The horror first: I must admit I would not be nearly so horrified of torture if I did not believe that it can create types and degrees of suffering that otherwise simply do not happen. Nature deals out all sorts of suffering, and mankind does all sorts of nasty things in anger, hate, and indifference. But only when it escalates to torture do you have the situation where one or more human beings are in total control of another human being and using their empathy, their very understanding of that persons's suffering, to increase that suffering as much as possible. Keeping them alive, keeping them awake, keeping them in pain.
The second aspect that makes torture horrifying is the concept of the breaking of the will. The idea that one can, by being reduced to a sheer bundle of bones and nerves, be forced into betraying everything dear to oneself--one's country, one's family, one's friends, one's deepest values-- the idea that one can be made a slave. There's this whole notion of being tough and standing up to torture, the notion I suppose behind the SERE training program, that real American heroes don't break. I'm not sure when I realized that this was a lie. Everyone breaks under enough torture. If someone (like Jeremiah Denton, mentioned below) does not it is through the grace of God, and not through toughness.

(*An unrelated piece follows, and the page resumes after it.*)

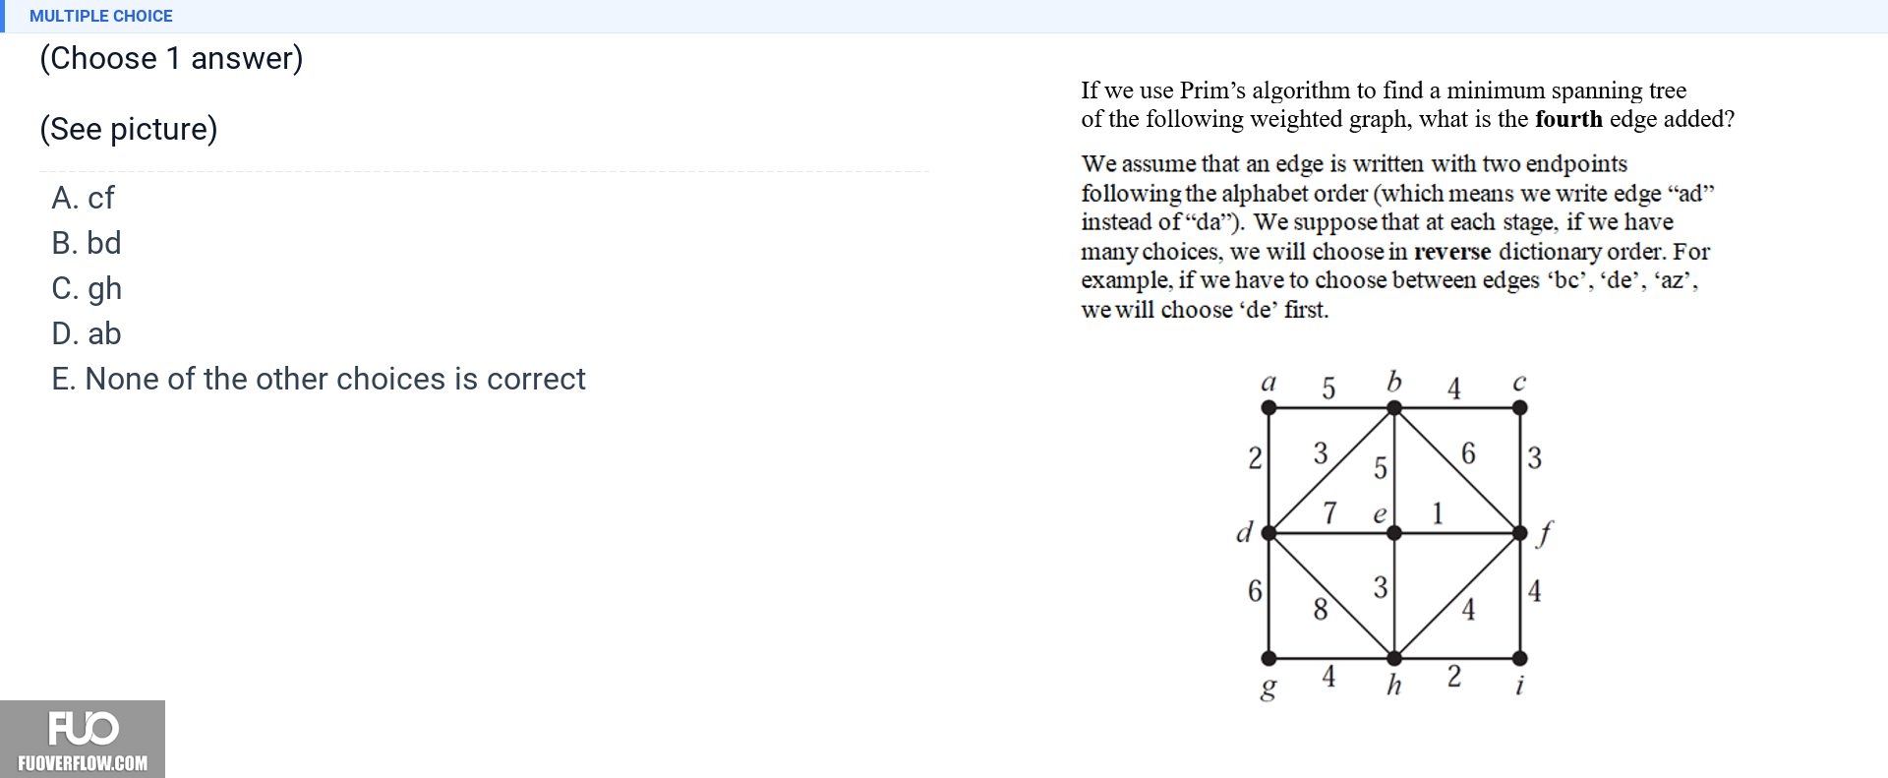Image resolution: width=1888 pixels, height=778 pixels.
Task: Click the '(See picture)' text
Action: tap(129, 129)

The final aspect of horror is seen from the point of view of the torturer. That debasement of the moral self, the sadism, the repression of sympathetic reaction, the backwards use of empathy, these things are all extremely damaging to the torturer's soul. To ask someone to torture is to ask for that person to set aside their humanity. It's a sad fact that those in power will always find plenty of people willing to torture, but that doesn't mean that it doesn't require a kind of breaking on the torturer's side as well.
...and honor later.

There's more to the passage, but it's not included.